The North West Ambulance Service is putting extra resources into Cheshire to improve response times for patients whose lives are in danger.

The service is meant to respond to life-threatening calls within eight minutes on 75% of occasions but has failed over the past few months.

Ambulance Trust spokesperson Emily Dalton said: “We recognise that recently, Cheshire, Warrington and Wirral as a region, didn’t meet the Government performance target.

“The trust is committed to providing the highest levels of patient care and has undertaken various initiatives in the Cheshire area to continue to improve performance such as; utilising alternative care pathways within the community, developing Community First Responder teams and the staff responder scheme.

“As well as this, the trust is in the process of recruiting frontline emergency staff with a view to placing two rapid response vehicles and three ambulances in Cheshire in the next three months.

Also this financial year, the Urgent Care Desk in Merseyside, which covers the Cheshire area, is due to be expanded.

“Collectively, these additional resources and initiatives will assist in driving an improvement in performance and ultimately improve the care we give to our patients.
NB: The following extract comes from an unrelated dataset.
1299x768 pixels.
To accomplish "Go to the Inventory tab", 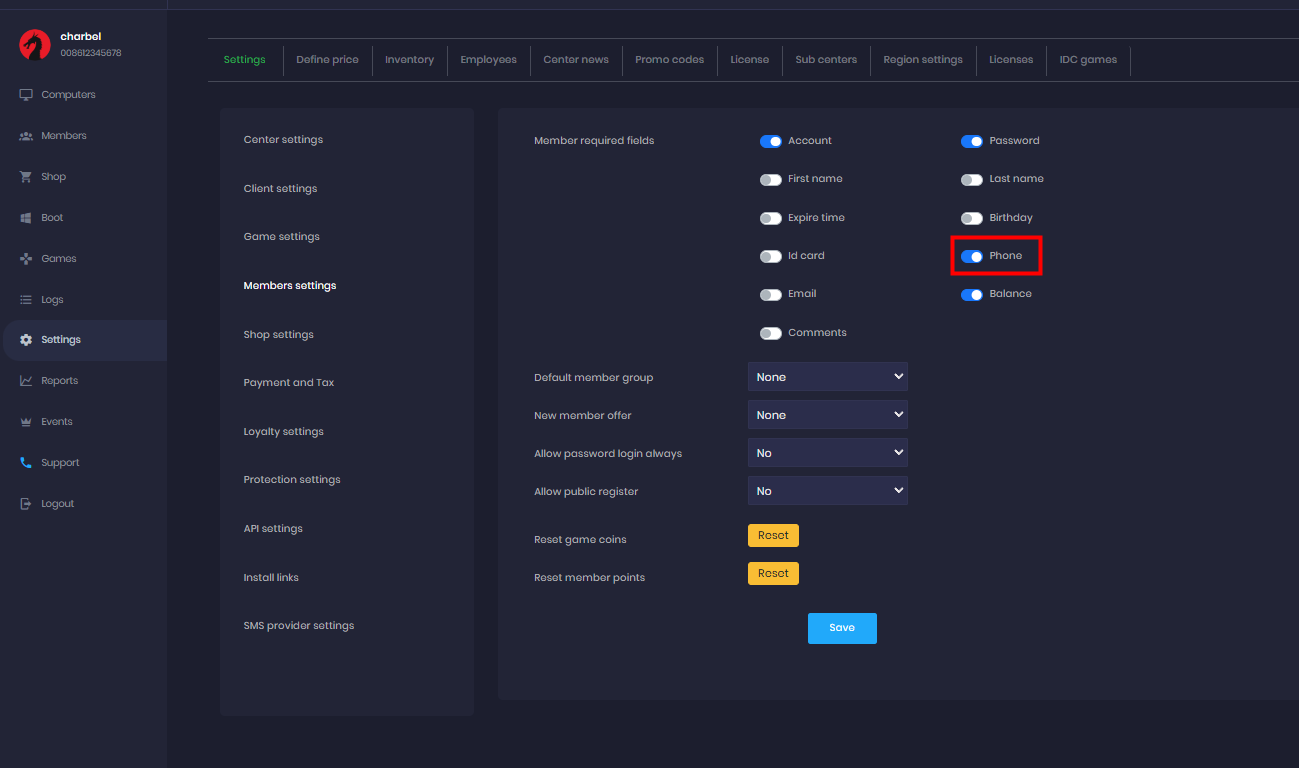I will coord(409,60).
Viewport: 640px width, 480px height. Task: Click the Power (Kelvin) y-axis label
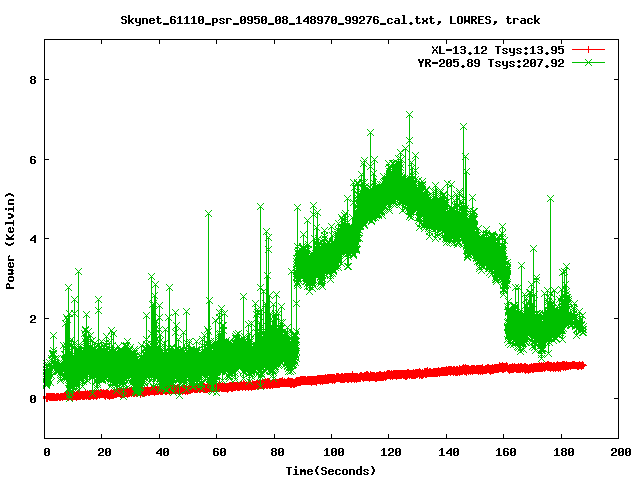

“NWAS is commissioned to deliver performance for the region as a whole, rather than targets for individual areas. In terms of delivering its national targets for last year, NWAS was the joint top performer nationally for 2012/13.”

On April 1, 2013, the national performance targets changed so that the service must respond to the most serious life-threatening calls (Red One) within eight minutes of connection on 75% of occasions. In April, the service was only able to achieve a 73.7% performance for Cheshire.

However, very serious calls (Red Two) in the county were responded to within eight minutes, following triage, on 75.6% of occasions – exceeding the 75% target. Less serious (A19) calls were responded to within the target of 19 minutes on 96.5% of occasions – exceeding the 95% target.